→ **Task requirements**: Search the entries for the word "Edit". Copy every line where it turns up.

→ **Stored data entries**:
*** Begin section ***
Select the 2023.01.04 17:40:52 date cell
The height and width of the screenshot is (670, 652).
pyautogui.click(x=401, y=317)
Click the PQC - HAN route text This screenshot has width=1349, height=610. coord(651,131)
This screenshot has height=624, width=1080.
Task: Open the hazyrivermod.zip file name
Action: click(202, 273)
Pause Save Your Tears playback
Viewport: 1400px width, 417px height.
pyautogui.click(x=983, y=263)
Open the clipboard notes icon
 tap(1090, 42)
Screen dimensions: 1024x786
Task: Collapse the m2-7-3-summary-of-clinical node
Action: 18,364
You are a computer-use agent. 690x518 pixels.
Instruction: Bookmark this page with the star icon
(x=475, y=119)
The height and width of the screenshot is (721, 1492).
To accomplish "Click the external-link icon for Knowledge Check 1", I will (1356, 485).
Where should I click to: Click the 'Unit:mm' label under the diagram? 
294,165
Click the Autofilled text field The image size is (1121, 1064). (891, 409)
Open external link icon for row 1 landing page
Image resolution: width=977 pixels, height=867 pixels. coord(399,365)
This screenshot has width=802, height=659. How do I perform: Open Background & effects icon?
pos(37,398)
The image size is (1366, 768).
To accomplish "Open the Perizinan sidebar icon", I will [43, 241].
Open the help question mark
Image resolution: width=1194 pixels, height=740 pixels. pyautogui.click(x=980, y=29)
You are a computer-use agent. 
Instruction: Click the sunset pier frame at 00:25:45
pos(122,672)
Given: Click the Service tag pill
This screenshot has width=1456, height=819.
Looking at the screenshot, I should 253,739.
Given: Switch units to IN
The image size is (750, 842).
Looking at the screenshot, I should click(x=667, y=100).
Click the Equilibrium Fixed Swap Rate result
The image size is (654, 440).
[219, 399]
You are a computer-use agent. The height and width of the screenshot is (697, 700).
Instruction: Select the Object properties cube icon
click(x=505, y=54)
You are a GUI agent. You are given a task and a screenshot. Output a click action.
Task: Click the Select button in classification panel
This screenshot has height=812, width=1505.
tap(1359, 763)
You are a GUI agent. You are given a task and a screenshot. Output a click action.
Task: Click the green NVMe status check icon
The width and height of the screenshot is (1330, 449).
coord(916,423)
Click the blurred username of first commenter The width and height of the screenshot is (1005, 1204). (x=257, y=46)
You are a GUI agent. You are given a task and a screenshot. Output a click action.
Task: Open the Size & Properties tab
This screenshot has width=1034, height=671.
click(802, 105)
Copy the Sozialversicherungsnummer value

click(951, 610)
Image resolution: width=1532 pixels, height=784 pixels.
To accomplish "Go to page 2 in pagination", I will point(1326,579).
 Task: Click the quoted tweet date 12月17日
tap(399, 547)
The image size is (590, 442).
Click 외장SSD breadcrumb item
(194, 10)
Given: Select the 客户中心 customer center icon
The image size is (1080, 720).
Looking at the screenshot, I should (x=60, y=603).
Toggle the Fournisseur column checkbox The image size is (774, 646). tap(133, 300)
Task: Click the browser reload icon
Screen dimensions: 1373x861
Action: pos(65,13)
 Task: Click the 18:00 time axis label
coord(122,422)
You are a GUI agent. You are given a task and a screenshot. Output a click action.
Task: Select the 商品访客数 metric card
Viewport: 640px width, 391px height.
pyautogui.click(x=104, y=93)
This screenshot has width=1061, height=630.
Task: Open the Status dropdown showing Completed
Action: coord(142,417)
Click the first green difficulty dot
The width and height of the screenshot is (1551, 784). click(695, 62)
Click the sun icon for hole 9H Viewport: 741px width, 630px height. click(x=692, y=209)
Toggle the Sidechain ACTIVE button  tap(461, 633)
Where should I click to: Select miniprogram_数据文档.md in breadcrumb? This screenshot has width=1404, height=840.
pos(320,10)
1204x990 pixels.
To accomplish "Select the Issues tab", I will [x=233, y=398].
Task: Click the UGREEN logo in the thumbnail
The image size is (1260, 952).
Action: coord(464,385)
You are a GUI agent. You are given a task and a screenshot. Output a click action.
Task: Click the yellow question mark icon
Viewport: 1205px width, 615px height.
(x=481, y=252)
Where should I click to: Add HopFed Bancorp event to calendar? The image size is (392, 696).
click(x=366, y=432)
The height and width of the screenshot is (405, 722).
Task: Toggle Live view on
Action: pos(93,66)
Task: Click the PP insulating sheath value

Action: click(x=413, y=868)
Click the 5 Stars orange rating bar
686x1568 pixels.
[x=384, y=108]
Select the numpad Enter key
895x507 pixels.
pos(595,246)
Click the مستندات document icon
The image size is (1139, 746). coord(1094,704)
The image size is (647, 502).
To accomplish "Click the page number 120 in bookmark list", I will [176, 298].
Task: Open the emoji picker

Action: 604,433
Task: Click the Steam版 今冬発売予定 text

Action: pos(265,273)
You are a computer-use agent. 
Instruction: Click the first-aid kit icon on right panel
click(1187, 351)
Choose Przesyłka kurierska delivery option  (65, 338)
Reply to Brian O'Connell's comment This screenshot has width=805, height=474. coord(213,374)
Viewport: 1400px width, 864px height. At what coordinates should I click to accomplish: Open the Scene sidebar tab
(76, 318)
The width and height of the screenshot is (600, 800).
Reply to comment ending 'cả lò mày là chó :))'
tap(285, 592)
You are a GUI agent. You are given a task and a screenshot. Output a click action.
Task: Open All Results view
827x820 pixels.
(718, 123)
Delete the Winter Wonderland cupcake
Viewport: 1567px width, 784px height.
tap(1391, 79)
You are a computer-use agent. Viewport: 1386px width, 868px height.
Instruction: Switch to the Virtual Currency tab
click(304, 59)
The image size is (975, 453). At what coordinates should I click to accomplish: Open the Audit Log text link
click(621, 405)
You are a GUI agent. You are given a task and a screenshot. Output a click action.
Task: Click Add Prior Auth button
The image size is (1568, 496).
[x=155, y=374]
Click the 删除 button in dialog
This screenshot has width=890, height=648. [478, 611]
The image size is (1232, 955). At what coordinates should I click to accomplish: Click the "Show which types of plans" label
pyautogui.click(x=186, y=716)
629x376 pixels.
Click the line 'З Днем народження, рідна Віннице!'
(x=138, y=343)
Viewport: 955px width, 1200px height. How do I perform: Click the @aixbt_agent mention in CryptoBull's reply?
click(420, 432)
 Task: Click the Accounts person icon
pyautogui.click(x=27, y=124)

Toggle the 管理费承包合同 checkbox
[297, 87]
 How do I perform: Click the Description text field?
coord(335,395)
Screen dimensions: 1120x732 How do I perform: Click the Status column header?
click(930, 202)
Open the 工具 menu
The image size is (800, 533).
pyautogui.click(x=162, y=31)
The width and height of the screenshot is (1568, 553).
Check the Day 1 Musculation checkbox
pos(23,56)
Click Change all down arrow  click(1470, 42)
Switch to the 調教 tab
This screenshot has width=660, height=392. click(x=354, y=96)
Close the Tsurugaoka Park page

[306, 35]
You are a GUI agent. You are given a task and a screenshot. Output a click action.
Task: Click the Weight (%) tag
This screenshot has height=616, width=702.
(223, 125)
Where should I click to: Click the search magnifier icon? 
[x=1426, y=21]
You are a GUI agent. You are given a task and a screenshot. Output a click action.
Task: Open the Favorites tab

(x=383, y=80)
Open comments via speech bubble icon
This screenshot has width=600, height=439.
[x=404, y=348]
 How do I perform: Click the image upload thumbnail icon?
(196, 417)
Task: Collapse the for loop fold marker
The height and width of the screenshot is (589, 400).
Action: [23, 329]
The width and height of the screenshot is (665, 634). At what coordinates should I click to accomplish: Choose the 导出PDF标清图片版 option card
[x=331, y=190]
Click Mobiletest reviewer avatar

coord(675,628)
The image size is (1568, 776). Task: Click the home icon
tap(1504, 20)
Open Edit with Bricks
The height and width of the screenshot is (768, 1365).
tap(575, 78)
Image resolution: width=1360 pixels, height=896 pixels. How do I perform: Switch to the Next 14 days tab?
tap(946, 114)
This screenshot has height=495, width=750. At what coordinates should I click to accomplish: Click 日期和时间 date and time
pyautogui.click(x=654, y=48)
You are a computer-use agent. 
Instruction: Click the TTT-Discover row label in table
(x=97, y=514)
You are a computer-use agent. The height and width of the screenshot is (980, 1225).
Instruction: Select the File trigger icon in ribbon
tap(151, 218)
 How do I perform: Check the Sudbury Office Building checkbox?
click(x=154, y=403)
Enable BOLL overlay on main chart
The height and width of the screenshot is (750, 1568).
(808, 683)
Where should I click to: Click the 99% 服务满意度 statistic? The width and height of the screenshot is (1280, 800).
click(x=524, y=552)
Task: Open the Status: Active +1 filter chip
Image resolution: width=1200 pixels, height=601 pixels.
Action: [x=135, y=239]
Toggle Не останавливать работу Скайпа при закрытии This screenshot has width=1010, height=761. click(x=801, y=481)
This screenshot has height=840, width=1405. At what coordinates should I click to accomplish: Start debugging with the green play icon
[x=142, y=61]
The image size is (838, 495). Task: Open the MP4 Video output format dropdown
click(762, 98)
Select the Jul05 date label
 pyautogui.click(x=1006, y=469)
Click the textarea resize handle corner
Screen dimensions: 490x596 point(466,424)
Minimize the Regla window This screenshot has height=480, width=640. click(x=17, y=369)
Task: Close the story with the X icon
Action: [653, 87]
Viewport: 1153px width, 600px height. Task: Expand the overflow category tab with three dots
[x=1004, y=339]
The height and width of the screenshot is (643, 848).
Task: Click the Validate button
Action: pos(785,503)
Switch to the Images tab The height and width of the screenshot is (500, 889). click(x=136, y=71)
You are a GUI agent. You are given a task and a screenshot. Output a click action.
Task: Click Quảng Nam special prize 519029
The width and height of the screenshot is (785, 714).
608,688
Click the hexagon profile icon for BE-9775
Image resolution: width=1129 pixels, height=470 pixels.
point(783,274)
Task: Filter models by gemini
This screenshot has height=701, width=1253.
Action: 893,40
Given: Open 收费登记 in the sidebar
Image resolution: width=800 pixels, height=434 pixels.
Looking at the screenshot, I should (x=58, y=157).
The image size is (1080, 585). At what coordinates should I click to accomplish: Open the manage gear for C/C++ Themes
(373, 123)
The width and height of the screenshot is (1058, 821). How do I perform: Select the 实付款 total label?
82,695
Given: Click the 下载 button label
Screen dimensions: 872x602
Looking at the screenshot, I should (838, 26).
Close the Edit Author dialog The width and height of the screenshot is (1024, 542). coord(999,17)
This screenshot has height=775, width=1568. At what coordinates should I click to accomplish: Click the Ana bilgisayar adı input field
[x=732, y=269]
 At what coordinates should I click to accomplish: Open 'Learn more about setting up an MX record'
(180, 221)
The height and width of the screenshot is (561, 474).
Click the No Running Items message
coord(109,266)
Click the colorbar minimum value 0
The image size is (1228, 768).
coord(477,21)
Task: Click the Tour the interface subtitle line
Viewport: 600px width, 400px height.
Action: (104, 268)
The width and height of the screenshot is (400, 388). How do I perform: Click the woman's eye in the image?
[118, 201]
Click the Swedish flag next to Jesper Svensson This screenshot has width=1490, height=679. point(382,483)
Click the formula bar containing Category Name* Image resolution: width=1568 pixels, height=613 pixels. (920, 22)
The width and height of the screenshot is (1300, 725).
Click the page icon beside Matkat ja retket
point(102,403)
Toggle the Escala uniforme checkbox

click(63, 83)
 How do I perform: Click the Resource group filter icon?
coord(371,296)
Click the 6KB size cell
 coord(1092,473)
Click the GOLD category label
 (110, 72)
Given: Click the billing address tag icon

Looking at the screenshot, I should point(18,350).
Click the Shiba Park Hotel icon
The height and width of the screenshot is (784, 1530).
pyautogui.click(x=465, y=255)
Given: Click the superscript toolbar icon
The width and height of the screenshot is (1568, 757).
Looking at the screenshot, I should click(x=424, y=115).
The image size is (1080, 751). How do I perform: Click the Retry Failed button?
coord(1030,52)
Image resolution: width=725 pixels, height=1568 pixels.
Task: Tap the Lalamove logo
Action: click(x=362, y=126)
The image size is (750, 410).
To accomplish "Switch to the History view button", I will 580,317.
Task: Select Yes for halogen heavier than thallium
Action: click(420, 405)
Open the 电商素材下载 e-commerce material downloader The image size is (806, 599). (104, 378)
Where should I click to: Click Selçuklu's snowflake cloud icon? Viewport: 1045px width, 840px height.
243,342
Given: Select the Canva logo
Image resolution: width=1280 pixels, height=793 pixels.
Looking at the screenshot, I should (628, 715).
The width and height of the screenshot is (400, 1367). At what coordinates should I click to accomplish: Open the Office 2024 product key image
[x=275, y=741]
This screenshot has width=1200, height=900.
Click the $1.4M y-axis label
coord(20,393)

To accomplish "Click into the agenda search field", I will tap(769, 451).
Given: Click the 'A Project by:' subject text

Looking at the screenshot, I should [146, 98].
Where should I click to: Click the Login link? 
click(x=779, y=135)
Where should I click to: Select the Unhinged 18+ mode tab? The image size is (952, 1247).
*** End section ***
→ **Expected output**:
Open Edit with Bricks
Close the Edit Author dialog The width and height of the screenshot is (1024, 542). coord(999,17)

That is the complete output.